A newborn presented with bilateral microphthalmos. She was the product of a pregnancy complicated by vitamin A deficiency, documented from at least week 16 to week 24 of gestation, after previous gastric bypass surgery in her 32‐year‐old mother.
Clinical examination of the newborn showed bilateral microphthalmos. At the right side, a small eye was displaced upwards by a large cyst (fig 1A, BB).). The cornea with a diameter of 3 mm was diffusely cloudy. A circular pupil and some pupillary membrane remnants were observed. At the left side, microphthalmos was much less pronounced. Some retinal blood vessels were observed in both eyes on fundoscopy.
Ultrasonography confirmed bilateral microphthalmos with chorioretinal coloboma and a right‐sided adjacent orbital cyst. Magnetic resonance imaging disclosed the exact location and extent of the cyst (fig 1E, FF).
Subsequent management was to keep the cyst for as long as necessary to ensure adequate socket size. However, progressive right lower eyelid inversion led to conjunctival maceration. Excision of the cyst with ligation of the connecting stalk was performed, saving the right microphthalmic eye itself (fig 1C, DD).
Histopathologically, the cyst wall was composed of two layers (fig 2A, BB).). The outer layer contained dense fibrous tissue with some normal blood vessels, resembling normal sclera. The inner layer was one of dysplastic retinal tissue, which consisted of cylindrical, neuroectodermal‐like cells with an eosinophylic cytoplasm showing some nuclear stratification. Immunohistochemistry showed no reactivity against cytokeratins 5, 6, 7 and 20. Consequently, the epithelium was not of an adenomatous type. The cylindrical cells of the inner layer stained diffusely and intensely for CD56 (neural cell adhesion molecule), confirming their neuroectodermal origin.

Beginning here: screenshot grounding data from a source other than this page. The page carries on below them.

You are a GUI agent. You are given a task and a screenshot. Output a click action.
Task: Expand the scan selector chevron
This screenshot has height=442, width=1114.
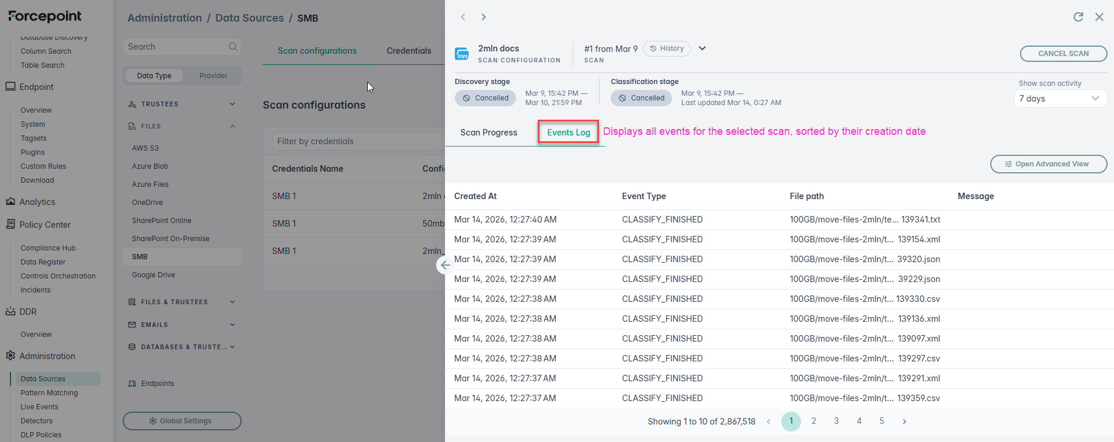(x=702, y=48)
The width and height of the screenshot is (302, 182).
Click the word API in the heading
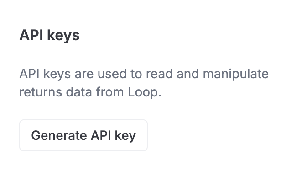(31, 35)
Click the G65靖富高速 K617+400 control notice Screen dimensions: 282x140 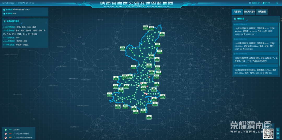click(x=256, y=46)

Electrophoresis of cyst fluid produced a pattern almost identical to cerebrospinal fluid (CSF) (fig 2C2C).). β‐Trace protein (EC 18.104.22.168), a highly sensitive and specific CSF marker, and cystatin C were quantified with a Behring Nephelometer II (Dade Behring, Germany). β‐Trace protein concentration was 32.7 mg/l, whereas cystatin C concentration was 2.4 mg/l. The concentration of hyaluronic acid was less than 2 mg/l. Additionally, total protein concentration was 780 mg/l as measured by a pyrogallol red method (table 11).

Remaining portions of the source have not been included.